Goal of the exercise: Each of the entries should be retyped precisely as it appears.

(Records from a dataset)

###

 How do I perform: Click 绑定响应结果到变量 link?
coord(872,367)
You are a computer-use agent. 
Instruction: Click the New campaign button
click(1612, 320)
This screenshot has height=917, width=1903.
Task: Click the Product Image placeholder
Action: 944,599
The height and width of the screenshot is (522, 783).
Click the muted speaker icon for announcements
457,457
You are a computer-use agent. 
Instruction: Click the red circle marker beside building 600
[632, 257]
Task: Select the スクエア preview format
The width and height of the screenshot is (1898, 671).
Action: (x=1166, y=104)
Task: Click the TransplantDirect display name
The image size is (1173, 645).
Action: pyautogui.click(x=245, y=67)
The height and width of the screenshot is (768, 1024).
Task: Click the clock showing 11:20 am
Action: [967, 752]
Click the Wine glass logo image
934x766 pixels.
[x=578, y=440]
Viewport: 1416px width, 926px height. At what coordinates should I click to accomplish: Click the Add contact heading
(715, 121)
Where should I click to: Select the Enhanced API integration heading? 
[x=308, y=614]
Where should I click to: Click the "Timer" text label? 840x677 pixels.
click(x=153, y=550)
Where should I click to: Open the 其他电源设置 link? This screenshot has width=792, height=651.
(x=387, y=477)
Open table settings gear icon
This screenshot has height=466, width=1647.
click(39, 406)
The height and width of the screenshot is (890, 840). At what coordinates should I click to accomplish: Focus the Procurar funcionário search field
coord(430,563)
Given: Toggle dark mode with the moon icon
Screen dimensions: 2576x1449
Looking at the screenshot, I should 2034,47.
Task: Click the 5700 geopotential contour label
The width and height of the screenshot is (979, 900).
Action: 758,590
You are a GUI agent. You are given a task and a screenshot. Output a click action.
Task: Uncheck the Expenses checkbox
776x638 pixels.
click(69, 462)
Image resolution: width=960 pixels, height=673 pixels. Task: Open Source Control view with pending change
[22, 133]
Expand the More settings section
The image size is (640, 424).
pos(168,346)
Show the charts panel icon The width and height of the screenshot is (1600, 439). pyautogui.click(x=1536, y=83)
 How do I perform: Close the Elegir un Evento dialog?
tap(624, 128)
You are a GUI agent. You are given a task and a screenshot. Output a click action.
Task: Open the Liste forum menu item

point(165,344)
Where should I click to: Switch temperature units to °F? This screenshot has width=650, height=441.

###

Result of the task:
 How do I perform: Click 绑定响应结果到变量 link?
coord(872,367)
You are a computer-use agent. 
Instruction: Click the New campaign button
click(1612, 320)
This screenshot has height=917, width=1903.
Task: Click the Product Image placeholder
Action: 944,599
The height and width of the screenshot is (522, 783).
Click the muted speaker icon for announcements
457,457
You are a computer-use agent. 
Instruction: Click the red circle marker beside building 600
[632, 257]
Task: Select the スクエア preview format
The width and height of the screenshot is (1898, 671).
Action: (x=1166, y=104)
Task: Click the TransplantDirect display name
The image size is (1173, 645).
Action: pyautogui.click(x=245, y=67)
The height and width of the screenshot is (768, 1024).
Task: Click the clock showing 11:20 am
Action: [967, 752]
Click the Wine glass logo image
934x766 pixels.
[x=578, y=440]
Viewport: 1416px width, 926px height. At what coordinates should I click to accomplish: Click the Add contact heading
(715, 121)
Where should I click to: Select the Enhanced API integration heading? 
[x=308, y=614]
Where should I click to: Click the "Timer" text label? 840x677 pixels.
click(x=153, y=550)
Where should I click to: Open the 其他电源设置 link? This screenshot has width=792, height=651.
(x=387, y=477)
Open table settings gear icon
This screenshot has height=466, width=1647.
click(39, 406)
The height and width of the screenshot is (890, 840). At what coordinates should I click to accomplish: Focus the Procurar funcionário search field
coord(430,563)
Given: Toggle dark mode with the moon icon
Screen dimensions: 2576x1449
Looking at the screenshot, I should 2034,47.
Task: Click the 5700 geopotential contour label
The width and height of the screenshot is (979, 900).
Action: 758,590
You are a GUI agent. You are given a task and a screenshot. Output a click action.
Task: Uncheck the Expenses checkbox
776x638 pixels.
click(69, 462)
Image resolution: width=960 pixels, height=673 pixels. Task: Open Source Control view with pending change
[22, 133]
Expand the More settings section
The image size is (640, 424).
pos(168,346)
Show the charts panel icon The width and height of the screenshot is (1600, 439). pyautogui.click(x=1536, y=83)
 How do I perform: Close the Elegir un Evento dialog?
tap(624, 128)
You are a GUI agent. You are given a task and a screenshot. Output a click action.
Task: Open the Liste forum menu item

point(165,344)
Where should I click to: Switch temperature units to °F? This screenshot has width=650, height=441.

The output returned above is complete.